Latinos come in every race and color. Despite popular belief, a lot of us come in variances even within immediate families.
We represent a whole host of cultures and histories even languages other than Spanish.
But many Latin American communities share a similar history with African Americans in the U.S. Countries like Puerto Rico and the Dominican Republic, where my parents are from, that have afro-centric communities. It’s mostly in part because there was once slavery in many parts of what is now Latin America. And with that shared history, comes a shared Euro-centric enforced beauty standard.
As much as African Americans have images of lighter skinned people as beautiful, and markets for skin bleachers, hair relaxers, and nose clips, so do Latinos.
Novellas and Spanish language movies often portray straight haired, thin nosed, lightly tanned people as protagonists and beauty queens, while Afro-centric and more indigenous looking actors are usually servants, poor, or villains. It may have been why people fawned over my straight hair, or why my paler cousins were always referred to as “elegant” and my darker cousins were not.
When I was younger, I didn’t have a word for it. I just knew that when someone was darker, they weren’t as pretty. It was communicated to me in different ways.
Some older relatives would pull on my nose and joke about how it was too wide. A neighbor who saw me talking to a boy in elementary school joked that when I got to high school I should look for a “real American boyfriend.” She meant someone who wasn’t a person of color. Other people would make jokes about arreglando la raza or “fixing the race,” which meant…making it even more Eurocentric. It was hard to hear things like that sometimes.
I grew up in Queens and had classmates from all over. My siblings and I had fun talking to our different friends, listening to different types of music.

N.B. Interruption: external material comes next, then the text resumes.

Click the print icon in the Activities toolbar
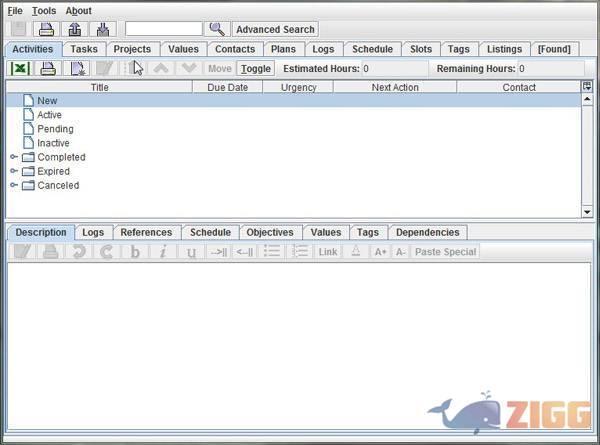Viewport: 600px width, 445px height. pos(47,68)
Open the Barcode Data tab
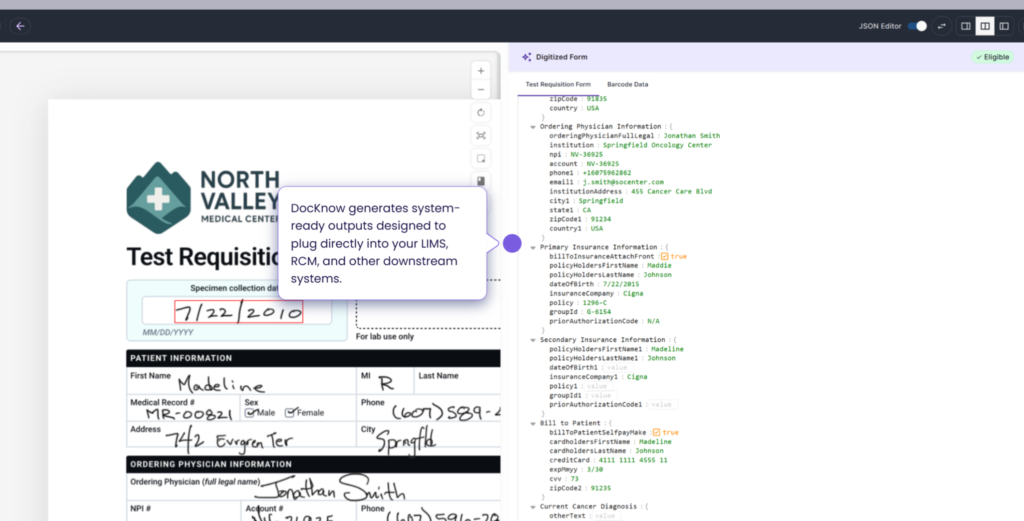 (627, 84)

We’d spend after homework hours doing different activities, such as watching different kinds of music videos on television, and binging on The Parkers and The Fresh Prince.
Relatives would scold my dad and tell him not to let us watch “those people”. They explained that we should be “American” but “not that type of American.” And though there weren’t many adults that had those sentiments, it stood out when they did.

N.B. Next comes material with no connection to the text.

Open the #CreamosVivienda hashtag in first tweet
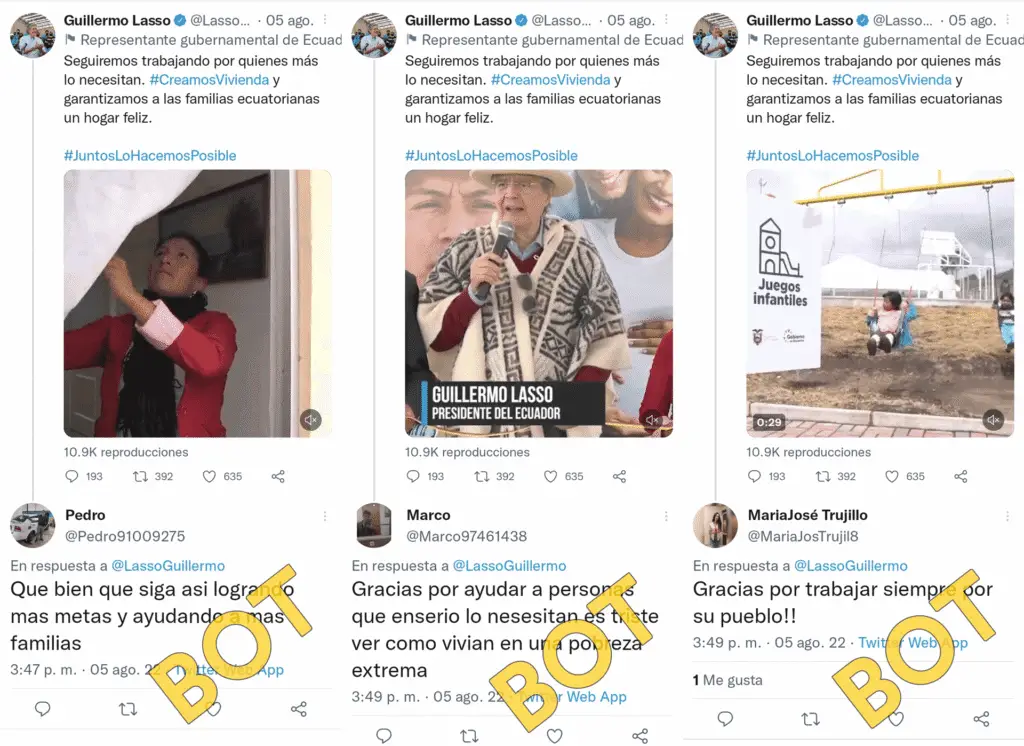 pos(209,80)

It made me uncomfortable. I didn’t have the vocabulary at the time to express how disappointed I was to see people treating each other that way.
In high school and college, I began to understand why older people in different parts of Latin America had a low-key disdain for dark skinned people. Slaves in Latin America were subjected to the same color hierarchy that American slaves were.
Years later, people in power were still mainly of European decent. There weren’t necessarily the same laws in the United States outlawing who could marry who, which made it so that people mixed a lot sooner in some parts, especially in some parts of the Caribbean.
But my own great grandparents on my mother’s side were not allowed to legally wed because my grandfather’s mother was a dark Dominican, and his father was practically Spaniard. El Jefe, who dictated draconian laws over the Dominican Republic for several decades, called for the massacre of Haitians in the country in the early half of the 20th century. Dark was always dangerous, and poorer. And sometimes it was deadly.
I think that’s why I was so frustrated when I began reading comments in Spanish on Twitter about recent shootings. I understood that people would have opinions about the complicated issue. However, I also thought that more Latinos would understand that when certain groups of people are subjected to unfair rules, we all suffer.
I read everything from “afro Latinos aren’t exactly real Latinos,” to “I’d rather side with real Americans than with those hooligans.” The name calling disappointed me, as did people who refused to look at statistics or those who resorted to insults instead of having a realistic discussion about why the country seems to be having racial tension and how to solve those tensions.
I understand that everyone his going to have a different reaction. Latinos aren’t a monolith. We are comprised of a wide range of races, backgrounds, and cultures. We have different upbringings and can be anything from a NYC, bilingual Caribbean Latina like myself who tries to research new movements, to several generation Americans who may not feel very affected by those movements.
We need to look into why we have some of the sentiments that we do and maybe try to learn about what’s going on in the United States. Not everyone has to agree with how to address the issue, but I’d like to see more awareness or intersectional social issues in our communities. We’ll all be better off in the long run.